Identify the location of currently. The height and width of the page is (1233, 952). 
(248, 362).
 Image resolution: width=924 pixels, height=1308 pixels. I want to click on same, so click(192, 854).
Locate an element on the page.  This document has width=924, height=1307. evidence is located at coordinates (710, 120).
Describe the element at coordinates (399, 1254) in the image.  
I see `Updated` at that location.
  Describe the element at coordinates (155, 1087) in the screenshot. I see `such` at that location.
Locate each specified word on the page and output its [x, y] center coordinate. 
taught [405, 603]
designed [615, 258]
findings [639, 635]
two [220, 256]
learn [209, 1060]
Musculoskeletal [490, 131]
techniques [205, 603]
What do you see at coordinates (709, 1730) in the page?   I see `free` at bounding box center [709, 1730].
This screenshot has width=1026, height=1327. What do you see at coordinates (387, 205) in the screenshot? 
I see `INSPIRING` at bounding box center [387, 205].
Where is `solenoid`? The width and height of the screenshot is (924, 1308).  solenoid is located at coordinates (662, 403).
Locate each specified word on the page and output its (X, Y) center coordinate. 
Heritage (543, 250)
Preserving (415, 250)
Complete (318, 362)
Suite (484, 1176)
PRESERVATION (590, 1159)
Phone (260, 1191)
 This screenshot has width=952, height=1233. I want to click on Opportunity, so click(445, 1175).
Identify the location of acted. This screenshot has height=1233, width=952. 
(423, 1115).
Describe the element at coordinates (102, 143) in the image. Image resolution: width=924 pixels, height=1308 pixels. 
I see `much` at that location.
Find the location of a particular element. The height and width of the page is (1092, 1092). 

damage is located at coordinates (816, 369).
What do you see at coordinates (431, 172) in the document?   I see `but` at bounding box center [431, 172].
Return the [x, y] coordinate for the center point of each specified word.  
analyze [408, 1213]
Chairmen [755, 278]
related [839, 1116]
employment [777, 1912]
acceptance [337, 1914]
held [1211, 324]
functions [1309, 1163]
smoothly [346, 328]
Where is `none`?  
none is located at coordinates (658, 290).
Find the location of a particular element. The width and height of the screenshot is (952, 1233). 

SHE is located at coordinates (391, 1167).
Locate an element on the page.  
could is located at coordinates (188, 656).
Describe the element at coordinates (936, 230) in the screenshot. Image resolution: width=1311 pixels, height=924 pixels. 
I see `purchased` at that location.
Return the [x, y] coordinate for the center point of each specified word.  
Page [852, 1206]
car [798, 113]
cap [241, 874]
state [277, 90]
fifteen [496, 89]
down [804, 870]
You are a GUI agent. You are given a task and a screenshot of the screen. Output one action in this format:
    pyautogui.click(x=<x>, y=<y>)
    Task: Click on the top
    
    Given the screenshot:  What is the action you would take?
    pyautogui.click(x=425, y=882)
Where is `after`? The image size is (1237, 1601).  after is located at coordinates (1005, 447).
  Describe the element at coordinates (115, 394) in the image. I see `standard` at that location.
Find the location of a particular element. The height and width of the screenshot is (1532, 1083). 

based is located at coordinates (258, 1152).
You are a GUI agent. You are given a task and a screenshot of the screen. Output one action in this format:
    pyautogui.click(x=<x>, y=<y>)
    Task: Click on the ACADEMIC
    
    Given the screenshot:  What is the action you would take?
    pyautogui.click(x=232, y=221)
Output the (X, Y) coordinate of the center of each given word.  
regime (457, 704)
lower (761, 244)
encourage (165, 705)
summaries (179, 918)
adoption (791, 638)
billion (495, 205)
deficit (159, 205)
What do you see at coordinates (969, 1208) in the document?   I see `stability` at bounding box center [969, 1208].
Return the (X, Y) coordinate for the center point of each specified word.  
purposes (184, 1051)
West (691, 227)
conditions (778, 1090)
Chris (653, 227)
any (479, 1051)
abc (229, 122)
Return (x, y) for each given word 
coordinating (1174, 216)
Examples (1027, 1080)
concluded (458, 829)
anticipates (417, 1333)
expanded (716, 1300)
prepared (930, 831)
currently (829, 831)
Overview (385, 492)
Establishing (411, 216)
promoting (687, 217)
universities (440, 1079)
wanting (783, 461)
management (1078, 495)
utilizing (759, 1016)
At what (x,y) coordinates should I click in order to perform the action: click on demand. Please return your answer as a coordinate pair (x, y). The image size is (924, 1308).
========
**Problem requirements**. Reproduce all of the data above verbatim, from its first line through its last.

**Expected answer**.
Identify the location of currently. The height and width of the page is (1233, 952). 
(248, 362).
 Image resolution: width=924 pixels, height=1308 pixels. I want to click on same, so click(192, 854).
Locate an element on the page.  This document has width=924, height=1307. evidence is located at coordinates (710, 120).
Describe the element at coordinates (399, 1254) in the image.  
I see `Updated` at that location.
  Describe the element at coordinates (155, 1087) in the screenshot. I see `such` at that location.
Locate each specified word on the page and output its [x, y] center coordinate. 
taught [405, 603]
designed [615, 258]
findings [639, 635]
two [220, 256]
learn [209, 1060]
Musculoskeletal [490, 131]
techniques [205, 603]
What do you see at coordinates (709, 1730) in the page?   I see `free` at bounding box center [709, 1730].
This screenshot has width=1026, height=1327. What do you see at coordinates (387, 205) in the screenshot? 
I see `INSPIRING` at bounding box center [387, 205].
Where is `solenoid`? The width and height of the screenshot is (924, 1308).  solenoid is located at coordinates (662, 403).
Locate each specified word on the page and output its (X, Y) center coordinate. 
Heritage (543, 250)
Preserving (415, 250)
Complete (318, 362)
Suite (484, 1176)
PRESERVATION (590, 1159)
Phone (260, 1191)
 This screenshot has width=952, height=1233. I want to click on Opportunity, so click(445, 1175).
Identify the location of acted. This screenshot has height=1233, width=952. 
(423, 1115).
Describe the element at coordinates (102, 143) in the image. Image resolution: width=924 pixels, height=1308 pixels. 
I see `much` at that location.
Find the location of a particular element. The height and width of the page is (1092, 1092). 

damage is located at coordinates (816, 369).
What do you see at coordinates (431, 172) in the document?   I see `but` at bounding box center [431, 172].
Return the [x, y] coordinate for the center point of each specified word.  
analyze [408, 1213]
Chairmen [755, 278]
related [839, 1116]
employment [777, 1912]
acceptance [337, 1914]
held [1211, 324]
functions [1309, 1163]
smoothly [346, 328]
Where is `none`?  
none is located at coordinates (658, 290).
Find the location of a particular element. The width and height of the screenshot is (952, 1233). 

SHE is located at coordinates (391, 1167).
Locate an element on the page.  
could is located at coordinates (188, 656).
Describe the element at coordinates (936, 230) in the screenshot. Image resolution: width=1311 pixels, height=924 pixels. 
I see `purchased` at that location.
Return the [x, y] coordinate for the center point of each specified word.  
Page [852, 1206]
car [798, 113]
cap [241, 874]
state [277, 90]
fifteen [496, 89]
down [804, 870]
You are a GUI agent. You are given a task and a screenshot of the screen. Output one action in this format:
    pyautogui.click(x=<x>, y=<y>)
    Task: Click on the top
    
    Given the screenshot:  What is the action you would take?
    pyautogui.click(x=425, y=882)
Where is `after`? The image size is (1237, 1601).  after is located at coordinates (1005, 447).
  Describe the element at coordinates (115, 394) in the image. I see `standard` at that location.
Find the location of a particular element. The height and width of the screenshot is (1532, 1083). 

based is located at coordinates (258, 1152).
You are a GUI agent. You are given a task and a screenshot of the screen. Output one action in this format:
    pyautogui.click(x=<x>, y=<y>)
    Task: Click on the ACADEMIC
    
    Given the screenshot:  What is the action you would take?
    pyautogui.click(x=232, y=221)
Output the (X, Y) coordinate of the center of each given word.  
regime (457, 704)
lower (761, 244)
encourage (165, 705)
summaries (179, 918)
adoption (791, 638)
billion (495, 205)
deficit (159, 205)
What do you see at coordinates (969, 1208) in the document?   I see `stability` at bounding box center [969, 1208].
Return the (X, Y) coordinate for the center point of each specified word.  
purposes (184, 1051)
West (691, 227)
conditions (778, 1090)
Chris (653, 227)
any (479, 1051)
abc (229, 122)
Return (x, y) for each given word 
coordinating (1174, 216)
Examples (1027, 1080)
concluded (458, 829)
anticipates (417, 1333)
expanded (716, 1300)
prepared (930, 831)
currently (829, 831)
Overview (385, 492)
Establishing (411, 216)
promoting (687, 217)
universities (440, 1079)
wanting (783, 461)
management (1078, 495)
utilizing (759, 1016)
At what (x,y) coordinates should I click in order to perform the action: click on demand. Please return your answer as a coordinate pair (x, y). The image size is (924, 1308).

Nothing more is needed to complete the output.